2.10.1 Bivariate normal distribution

Let us consider a bivariate ($n=2$) normal density whose mean is $\mu =[\mu _1,\mu _2]^ T$ and the covariance matrix is

[ \Sigma = \begin{bmatrix} \sigma _{11} & \sigma _{12} \ \sigma _{21} & \sigma _{22} \end{bmatrix} ]

The correlation coefficient is

[ \rho =\frac{\sigma _{12}}{\sigma _1 \sigma _2} ]

It can be shown that the general bivariate normal density has the form

$$ p(z_1,z_2) =\frac{1}{2 \pi \sigma _1 \sigma _2 \sqrt {1-\rho ^2}} \exp \left[ -\frac{1}{2(1-\rho ^2)} \\ \left[ \left(\frac{z_1-\mu _1}{\sigma _1}\right)^2 -2 \rho \left( \frac{z_1-\mu _1}{\sigma _1} \right) \left( \frac{z_2-\mu _2}{\sigma _2} \right)+ \left(\frac{z_2-\mu _2}{\sigma _2}\right)^2 \right] \right] $$

A plot of a bivariate normal density with $\mu =[0,0]$ and $\Sigma =[1.2919, 0.4546;0.4546, 1.7081]$ and a corresponding contour curve are traced in Figure 2.11.
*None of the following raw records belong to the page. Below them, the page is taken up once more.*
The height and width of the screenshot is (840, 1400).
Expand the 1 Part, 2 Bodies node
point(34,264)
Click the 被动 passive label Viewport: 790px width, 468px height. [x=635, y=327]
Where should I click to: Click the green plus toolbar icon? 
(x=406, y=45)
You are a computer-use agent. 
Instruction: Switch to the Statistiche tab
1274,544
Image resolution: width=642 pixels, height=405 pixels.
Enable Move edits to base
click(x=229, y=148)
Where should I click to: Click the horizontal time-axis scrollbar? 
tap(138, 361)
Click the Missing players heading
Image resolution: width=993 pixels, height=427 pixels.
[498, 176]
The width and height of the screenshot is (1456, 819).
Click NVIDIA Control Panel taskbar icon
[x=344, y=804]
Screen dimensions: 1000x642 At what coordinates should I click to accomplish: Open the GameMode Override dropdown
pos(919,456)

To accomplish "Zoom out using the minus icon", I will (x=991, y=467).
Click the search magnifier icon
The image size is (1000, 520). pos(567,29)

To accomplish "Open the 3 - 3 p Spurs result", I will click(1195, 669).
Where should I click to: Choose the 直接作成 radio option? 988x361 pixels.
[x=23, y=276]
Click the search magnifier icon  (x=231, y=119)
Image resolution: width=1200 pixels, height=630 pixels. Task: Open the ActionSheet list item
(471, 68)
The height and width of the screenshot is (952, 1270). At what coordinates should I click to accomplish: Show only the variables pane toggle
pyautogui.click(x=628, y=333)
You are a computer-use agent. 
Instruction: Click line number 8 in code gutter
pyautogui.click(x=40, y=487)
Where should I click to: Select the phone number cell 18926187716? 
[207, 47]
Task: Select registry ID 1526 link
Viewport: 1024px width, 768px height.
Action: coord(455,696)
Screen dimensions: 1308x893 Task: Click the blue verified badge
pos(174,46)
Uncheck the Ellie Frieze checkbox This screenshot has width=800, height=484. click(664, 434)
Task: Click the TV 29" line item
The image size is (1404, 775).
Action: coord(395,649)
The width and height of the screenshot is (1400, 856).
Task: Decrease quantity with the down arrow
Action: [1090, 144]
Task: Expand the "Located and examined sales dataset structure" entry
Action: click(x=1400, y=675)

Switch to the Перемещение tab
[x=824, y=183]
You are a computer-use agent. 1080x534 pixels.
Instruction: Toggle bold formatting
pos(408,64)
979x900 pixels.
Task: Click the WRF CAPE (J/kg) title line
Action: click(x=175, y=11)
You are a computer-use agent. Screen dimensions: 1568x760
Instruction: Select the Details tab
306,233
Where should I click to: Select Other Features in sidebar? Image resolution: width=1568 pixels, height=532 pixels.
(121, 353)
Bivariate normal density function Figure 2.11: Bivariate normal density function

R code
# script gaussXYZ.R
# It visualizes different bivariate gaussians with different
# orientation and axis' length

library(mvtnorm)
x <- seq(-10, 10, by= .5)
y <- x

z<-array(0,dim=c(length(x),length(y)))

#th : rotation angle of the first principal axis
#ax1: length principal axis 1
#ax2: length principal axis 2

ax1<-1

for (th in seq(0,pi,by=pi/8)){
  for (ax2 in c(4,12)){  
    Rot<-array(c(cos(th), -sin(th), sin(th), cos(th)),dim=c(2,2)); #rotation matrix
    A<-array(c(ax1, 0, 0, ax2),dim=c(2,2))
    Sigma<-(Rot%*%A)%*%t(Rot)
    E<-eigen(Sigma)
    print(paste("Eigenvalue of the Variance matrix=",E$values))
    print(E$vectors)
    for (i in 1:length(x)){
      for (j in 1:length(y)){
        z[i,j]<-dmvnorm(c(x[i],y[j]),sigma=Sigma)
      }
    }
    z[is.na(z)] <- 1
   
   
    op <- par(bg = "white")
    prob.z<-z
    par(ask=TRUE)
    persp(x, y, prob.z, theta = 30, phi = 30, expand = 0.5, col = "lightblue")
    #           contour(x,y,z)
    title (paste("BIVARIATE GAUSSIAN; Rot. angle=",
                 round(th,digits=3),"; Length axis 1=", ax1, "; Length axis 2=", ax2))
  }
}

One of the important properties of the multivariate normal density is that all conditional and marginal probabilities are also normal. Using the relation

[ p(z_2|z_1)=\frac{p(z_1,z_2)}{p(z_1)} ]

we find that $p(z_2|z_1)$ is a normal distribution $\mathcal{N}(\mu_{2|1}, \sigma^2_{2|1})$, where

\begin{align*} \mu _{2|1}& =\mu _2+\rho \frac{\sigma _2}{\sigma _1} (z_1-\mu _1)\\ \sigma ^2_{2|1}& =\sigma ^2_2(1-\rho ^2) \end{align*}

Note that

  • $\mu _{2|1}$ is a linear function of $z_1$: if the correlation coefficient $\rho $ is positive, the larger $z_1$, the larger $\mu _{2|1}$.

  • if there is no correlation between $z_1$ and $z_2$, the two variables are independent, i.e. we can ignore the value of $z_1$ to estimate $\mu _2$.